Reflections on the Lectionary Year B Easter 3

Acts 3:12-19
1 John 3:1-7
Luke 24:36b-48


Exegetical comments:

a. The Luke-Acts tradition is, like all the gospels a “making sense” of the Christ event . . . the coming of one who was life and love, who was killed and is now risen, present with those who confess the name.
b. However, the event needs some explanation, some framework to understand, some matrix within which to live.
c. There was great expectation and joy as one came from God, who seemed to make everything right, whom to know was life
d. Then, he was taken away and unjustly and brutally executed ... All the hope, expectation and longing were shattered in the events of a night and a day.
e. But then restoration as the one who was crucified comes to them alive. Death shattered. Hope renewed.
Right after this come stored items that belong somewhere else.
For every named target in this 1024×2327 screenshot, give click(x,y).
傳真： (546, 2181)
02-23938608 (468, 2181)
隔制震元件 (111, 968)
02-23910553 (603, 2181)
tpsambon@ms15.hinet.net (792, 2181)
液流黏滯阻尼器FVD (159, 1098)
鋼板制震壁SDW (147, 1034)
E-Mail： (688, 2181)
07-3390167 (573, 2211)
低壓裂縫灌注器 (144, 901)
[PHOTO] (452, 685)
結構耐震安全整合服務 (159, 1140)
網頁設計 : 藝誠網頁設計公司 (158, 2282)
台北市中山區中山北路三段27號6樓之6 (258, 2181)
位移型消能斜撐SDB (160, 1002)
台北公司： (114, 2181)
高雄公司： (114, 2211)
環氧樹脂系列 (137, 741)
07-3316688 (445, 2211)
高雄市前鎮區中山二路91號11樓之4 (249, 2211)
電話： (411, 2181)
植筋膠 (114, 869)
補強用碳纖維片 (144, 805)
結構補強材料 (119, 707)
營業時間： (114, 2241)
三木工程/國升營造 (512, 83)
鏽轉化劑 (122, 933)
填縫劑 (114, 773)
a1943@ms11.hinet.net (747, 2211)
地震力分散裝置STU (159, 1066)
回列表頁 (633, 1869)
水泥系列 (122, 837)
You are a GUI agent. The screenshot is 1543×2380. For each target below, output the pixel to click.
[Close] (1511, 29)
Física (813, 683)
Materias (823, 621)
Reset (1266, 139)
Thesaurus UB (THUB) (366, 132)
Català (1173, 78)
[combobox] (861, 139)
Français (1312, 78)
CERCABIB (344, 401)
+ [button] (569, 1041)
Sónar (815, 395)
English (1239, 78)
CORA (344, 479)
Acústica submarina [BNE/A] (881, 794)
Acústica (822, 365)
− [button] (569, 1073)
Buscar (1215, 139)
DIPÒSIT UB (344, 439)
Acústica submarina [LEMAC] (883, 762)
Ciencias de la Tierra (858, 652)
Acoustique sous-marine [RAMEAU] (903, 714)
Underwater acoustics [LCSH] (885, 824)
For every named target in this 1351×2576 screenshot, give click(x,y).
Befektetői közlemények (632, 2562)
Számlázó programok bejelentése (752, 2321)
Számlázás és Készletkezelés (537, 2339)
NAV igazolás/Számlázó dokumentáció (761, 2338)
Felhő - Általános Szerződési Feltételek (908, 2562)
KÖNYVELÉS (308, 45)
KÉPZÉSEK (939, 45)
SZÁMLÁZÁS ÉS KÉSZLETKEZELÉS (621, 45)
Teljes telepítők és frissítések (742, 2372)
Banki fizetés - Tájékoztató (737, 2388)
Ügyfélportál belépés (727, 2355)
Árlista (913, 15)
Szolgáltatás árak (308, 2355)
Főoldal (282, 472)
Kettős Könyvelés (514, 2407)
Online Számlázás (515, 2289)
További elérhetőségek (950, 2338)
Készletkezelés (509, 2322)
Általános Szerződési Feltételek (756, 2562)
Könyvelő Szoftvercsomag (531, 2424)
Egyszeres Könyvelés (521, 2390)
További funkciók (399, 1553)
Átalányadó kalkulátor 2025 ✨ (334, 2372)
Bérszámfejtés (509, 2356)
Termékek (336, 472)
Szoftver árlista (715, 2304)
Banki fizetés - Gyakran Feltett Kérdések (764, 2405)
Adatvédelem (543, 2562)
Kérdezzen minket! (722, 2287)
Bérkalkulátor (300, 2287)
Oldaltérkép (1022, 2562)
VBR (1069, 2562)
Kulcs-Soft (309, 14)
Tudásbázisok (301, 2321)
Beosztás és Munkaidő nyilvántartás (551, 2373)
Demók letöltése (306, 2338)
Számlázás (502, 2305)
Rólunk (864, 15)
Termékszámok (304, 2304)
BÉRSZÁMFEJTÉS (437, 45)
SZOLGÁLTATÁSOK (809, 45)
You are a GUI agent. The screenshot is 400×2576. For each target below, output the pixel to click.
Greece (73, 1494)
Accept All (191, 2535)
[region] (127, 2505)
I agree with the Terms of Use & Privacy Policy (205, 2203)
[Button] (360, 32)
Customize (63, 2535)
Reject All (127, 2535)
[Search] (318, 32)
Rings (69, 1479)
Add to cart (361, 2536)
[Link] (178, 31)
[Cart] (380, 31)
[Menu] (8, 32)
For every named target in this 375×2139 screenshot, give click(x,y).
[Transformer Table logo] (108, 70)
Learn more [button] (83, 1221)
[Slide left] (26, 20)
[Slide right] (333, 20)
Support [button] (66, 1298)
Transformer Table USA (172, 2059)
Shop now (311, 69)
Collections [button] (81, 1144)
A new power, as the presence is now within . . . the Spirit of Jesus no longer an external friend, but an internal presence. [In the Johannine tradition, there is no Pentecost. The risen Jesus breathes on the disciples on the night of resurrection, the Spirit is within from the day of resurrection. In the Lukan tradition, there is a period of waiting and preparation.]
f. In this first flush of astonishing presence and power, it is assumed that the coming reign of God will be soon. If Christ has come in the Spriit of Jesus, then surely the longed-for consummation of all things is near. But no. Time passes and the Messiah does not return. How are we to explain this?
g. In the lectionary today we have two streams of interpretation. In the Lukan stream, in the gospel the explanation is that when the inner empowering happens, it is for the purpose of taking the good news of God’s love in Christ to all the nations. It is implicit, that when this gospel has been heard and received by all that the consummation will come. In the Acts, the mission of Jesus continues in the healing of the lame with sign and symbol that the work continues. This will continue in the name of Jesus until the restoration of all things. This universal restoration is yet future, and Acts leaves us with the job only beginning as the gospel of Jesus is brought to Rome.
h. In the Johannine tradition, emphasis is on inner transformation from sin to life and love, knowing that one day as God’s children we will see God and be like God, though we do not know what that will be like. [There is some difficult to understand parts of John, like “those who have been born of God do not sin. It raises important and difficult questions such as what is sin, what is to be born of God, which we cannot now stay with.]


Reflections:

i. What are we to make of these passages put together in this way today?
j. Common to them all is a looking forward, a message of hope.
i. In Luke, the hope is that all nations will find the forgiveness of God in Jesus through a change of heart and mind.
ii. In Acts, the hope is one of universal restoration when all shall be made well.
iii. In I John, the hope is transformation into the image of God in Jesus.
k. Key words are: forgiveness, restoration and transformation and these are close to the heart of the message of Jesus.
l. We, and the entire world, are in process. The process is toward a fulfilment of goodness and love and justice, when all will be made well.
i. It takes trust to believe such. Trust that in God, all shall be well and that is given to us in the resurrection of Jesus.
ii. This side of death all is not made well. In the world there is so much injustice, suffering, wrong this is not well at the time of death. That is why death is such an enemy. Death seems to rob us of justice. Death seems to end love. Death interrupts goodness.
iii. The gospel of Jesus tells us that there is life through death. Death is part of the process through which life eventually triumphs. [Sitting in the garden in spring, look around you is a sign. Death is swallowed up in life.]
iv. It is sometimes hard to trust. In the midst of aging, illness, failing senses, can we trust that all shall be well? That is the message of Easter.